El arquero argentino Esteban Andrada generó un impacto dentro del fútbol internacional al tener un ataque de furia este domingo en Zaragoza. Luego de haber sido expulsado en el clásico ante Huesca, por la segunda división de España, golpeó salvajemente en el rostro a Jorge Pulido y generó el repudio del mundo entero.
A través de las redes sociales del club, el argentino se mostró arrepentido por su accionar dentro del campo de juego. “Estoy muy arrepentido de lo sucedido. No es una buena imagen para el club, para la gente y menos para un profesional como lo soy”, señaló.
A lo que sumó: “A lo largo de mi carrera he tenido una sola expulsión, la he tocado afuera del área con la mano. Se puede ver en mi trayectoria que fue una situación límite, me salí de contexto y reaccioné de esa forma”.
“Estoy muy arrepentido y no lo volveré a hacer porque sé que soy una persona pública, un profesional con muchos años de carrera. También quiero pedirle disculpas a Jorge Pulido porque somos colegas y sinceramente fue un acto mío que me desconecté en ese momento”, argumentó.
Las sanciones que podría recibir Andrada
Por su parte, Zaragoza informó, a través de un comunicado oficial, que “analizarán los hechos acaecidos y tomarán las medidas disciplinarias pertinentes”.
Más allá de su descargo, en el que se mostró sumamente arrepentido, pidió disculpas y negó haber tenido antecedentes violentos, al ex Boca podría caerle todo el peso de La Liga. A la espera de la resolución oficial, la prensa española ya baraja entre cuatro y doce fechas de suspensión, más una adicional por la doble amarilla que recibió en la primera agresión.
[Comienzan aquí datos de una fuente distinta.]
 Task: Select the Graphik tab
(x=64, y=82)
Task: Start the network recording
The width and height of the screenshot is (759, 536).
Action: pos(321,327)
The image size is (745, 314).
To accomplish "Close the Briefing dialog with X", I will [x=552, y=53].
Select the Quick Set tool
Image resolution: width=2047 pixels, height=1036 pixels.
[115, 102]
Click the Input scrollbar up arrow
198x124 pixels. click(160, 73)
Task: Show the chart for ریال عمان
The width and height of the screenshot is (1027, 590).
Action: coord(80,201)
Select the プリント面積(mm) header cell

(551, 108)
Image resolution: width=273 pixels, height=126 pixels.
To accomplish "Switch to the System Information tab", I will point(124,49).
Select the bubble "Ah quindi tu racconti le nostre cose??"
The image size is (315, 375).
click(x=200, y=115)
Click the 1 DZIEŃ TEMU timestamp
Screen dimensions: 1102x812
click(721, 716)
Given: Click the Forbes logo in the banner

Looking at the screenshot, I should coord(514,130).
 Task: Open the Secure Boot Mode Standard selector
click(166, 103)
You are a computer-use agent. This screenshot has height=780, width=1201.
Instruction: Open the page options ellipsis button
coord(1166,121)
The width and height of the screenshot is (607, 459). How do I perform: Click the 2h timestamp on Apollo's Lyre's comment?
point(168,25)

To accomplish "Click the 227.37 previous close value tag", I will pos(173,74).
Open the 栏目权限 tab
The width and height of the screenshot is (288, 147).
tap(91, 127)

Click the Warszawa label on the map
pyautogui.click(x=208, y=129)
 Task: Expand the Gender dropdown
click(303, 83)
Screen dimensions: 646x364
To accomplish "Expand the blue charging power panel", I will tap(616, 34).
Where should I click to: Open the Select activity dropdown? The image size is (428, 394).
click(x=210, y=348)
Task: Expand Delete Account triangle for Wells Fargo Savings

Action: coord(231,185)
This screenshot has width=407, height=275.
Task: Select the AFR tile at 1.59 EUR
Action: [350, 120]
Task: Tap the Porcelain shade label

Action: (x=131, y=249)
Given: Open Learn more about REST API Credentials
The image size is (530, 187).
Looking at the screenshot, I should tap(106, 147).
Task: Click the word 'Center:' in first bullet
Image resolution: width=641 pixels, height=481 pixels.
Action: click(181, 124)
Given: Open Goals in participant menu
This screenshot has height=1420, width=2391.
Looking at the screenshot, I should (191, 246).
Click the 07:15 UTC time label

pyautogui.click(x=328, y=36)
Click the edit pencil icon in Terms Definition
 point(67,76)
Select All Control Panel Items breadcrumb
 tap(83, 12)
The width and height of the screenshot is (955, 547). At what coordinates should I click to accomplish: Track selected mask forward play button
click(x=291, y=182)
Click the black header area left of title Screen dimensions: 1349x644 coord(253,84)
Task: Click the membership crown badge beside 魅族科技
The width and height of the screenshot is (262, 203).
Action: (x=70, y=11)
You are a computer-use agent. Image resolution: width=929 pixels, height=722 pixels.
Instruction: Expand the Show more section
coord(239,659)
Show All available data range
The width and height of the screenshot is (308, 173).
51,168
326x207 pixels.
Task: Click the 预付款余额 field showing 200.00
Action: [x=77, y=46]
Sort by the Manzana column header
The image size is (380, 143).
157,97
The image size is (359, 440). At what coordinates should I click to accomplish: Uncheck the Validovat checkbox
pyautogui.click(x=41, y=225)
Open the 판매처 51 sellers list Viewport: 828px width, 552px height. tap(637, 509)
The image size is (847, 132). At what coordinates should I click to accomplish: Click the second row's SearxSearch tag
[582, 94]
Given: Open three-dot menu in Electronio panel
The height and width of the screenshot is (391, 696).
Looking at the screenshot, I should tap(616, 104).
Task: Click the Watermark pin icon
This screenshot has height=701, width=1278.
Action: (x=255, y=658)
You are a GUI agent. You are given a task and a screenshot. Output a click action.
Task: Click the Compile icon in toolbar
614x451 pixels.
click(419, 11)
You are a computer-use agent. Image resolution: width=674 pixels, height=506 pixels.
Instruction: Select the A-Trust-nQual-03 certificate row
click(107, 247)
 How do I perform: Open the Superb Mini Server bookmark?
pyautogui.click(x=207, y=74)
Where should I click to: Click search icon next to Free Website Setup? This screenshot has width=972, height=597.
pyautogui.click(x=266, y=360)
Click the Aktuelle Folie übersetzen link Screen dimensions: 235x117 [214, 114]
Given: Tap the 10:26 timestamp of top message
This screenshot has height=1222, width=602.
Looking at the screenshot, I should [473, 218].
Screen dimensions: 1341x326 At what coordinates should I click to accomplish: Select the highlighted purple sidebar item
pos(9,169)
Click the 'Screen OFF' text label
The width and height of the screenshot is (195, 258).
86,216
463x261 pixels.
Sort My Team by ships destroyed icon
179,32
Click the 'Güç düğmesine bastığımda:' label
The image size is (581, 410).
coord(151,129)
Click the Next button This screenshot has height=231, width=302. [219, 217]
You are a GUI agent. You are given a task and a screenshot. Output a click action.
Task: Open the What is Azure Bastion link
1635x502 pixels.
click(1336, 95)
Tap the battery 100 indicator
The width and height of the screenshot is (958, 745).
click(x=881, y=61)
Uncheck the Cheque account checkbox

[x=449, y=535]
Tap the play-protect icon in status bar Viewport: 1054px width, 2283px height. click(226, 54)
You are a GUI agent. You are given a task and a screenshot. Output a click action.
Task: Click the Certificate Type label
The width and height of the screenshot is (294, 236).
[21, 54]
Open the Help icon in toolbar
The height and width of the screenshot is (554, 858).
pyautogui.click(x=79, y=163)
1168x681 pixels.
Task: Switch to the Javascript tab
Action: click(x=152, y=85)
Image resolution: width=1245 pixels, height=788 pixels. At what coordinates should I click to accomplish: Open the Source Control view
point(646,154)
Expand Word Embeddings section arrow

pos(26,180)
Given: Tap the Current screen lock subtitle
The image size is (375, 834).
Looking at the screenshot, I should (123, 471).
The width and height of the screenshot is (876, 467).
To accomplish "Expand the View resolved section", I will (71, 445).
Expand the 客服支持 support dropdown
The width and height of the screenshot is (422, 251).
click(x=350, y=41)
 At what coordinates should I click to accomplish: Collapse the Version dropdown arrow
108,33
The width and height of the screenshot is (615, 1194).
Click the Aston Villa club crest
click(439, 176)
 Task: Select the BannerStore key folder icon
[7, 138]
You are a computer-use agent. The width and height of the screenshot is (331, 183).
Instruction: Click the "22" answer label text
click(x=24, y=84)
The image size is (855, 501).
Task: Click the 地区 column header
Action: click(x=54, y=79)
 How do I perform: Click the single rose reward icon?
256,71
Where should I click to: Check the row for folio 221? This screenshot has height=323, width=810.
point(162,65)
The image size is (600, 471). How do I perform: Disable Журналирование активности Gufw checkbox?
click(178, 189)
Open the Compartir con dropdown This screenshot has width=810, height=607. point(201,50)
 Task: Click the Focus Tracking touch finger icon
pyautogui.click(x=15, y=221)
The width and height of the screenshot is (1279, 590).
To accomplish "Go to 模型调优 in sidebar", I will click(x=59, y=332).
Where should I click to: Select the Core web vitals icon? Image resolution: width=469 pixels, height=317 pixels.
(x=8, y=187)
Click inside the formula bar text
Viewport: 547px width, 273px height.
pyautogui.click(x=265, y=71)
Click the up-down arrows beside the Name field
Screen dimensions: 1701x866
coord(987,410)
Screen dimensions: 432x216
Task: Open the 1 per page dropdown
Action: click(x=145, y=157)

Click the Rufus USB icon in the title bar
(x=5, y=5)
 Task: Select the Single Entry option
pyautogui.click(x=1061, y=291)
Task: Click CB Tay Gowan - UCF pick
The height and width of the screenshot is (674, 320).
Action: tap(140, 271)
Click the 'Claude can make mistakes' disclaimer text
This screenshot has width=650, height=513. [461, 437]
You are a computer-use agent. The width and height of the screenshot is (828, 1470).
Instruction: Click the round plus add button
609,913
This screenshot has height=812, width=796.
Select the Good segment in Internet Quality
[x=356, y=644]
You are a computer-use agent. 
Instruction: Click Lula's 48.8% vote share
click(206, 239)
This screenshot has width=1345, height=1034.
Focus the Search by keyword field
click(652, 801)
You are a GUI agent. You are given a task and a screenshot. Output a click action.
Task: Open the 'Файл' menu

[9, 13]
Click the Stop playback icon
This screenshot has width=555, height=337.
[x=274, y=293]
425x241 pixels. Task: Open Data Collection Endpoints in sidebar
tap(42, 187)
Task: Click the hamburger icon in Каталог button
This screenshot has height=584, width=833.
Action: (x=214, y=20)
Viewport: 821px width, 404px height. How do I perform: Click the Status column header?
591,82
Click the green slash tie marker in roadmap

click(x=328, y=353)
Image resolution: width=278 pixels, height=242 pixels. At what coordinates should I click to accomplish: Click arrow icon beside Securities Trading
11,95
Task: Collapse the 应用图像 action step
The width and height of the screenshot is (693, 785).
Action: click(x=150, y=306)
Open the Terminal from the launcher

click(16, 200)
Sin embargo, para Eduardo Iturralde González, analista arbitral de AS y Carrusel Deportivo, sería un castigo insuficiente para una trompada que dejó sentido a un futbolista, dio la vuelta al mundo y generó una reprobación masiva. “En este tipo de acciones, el Comité de Disciplina tiene que ir a lo máximo por el bien de la competición”, señaló el excolegiado.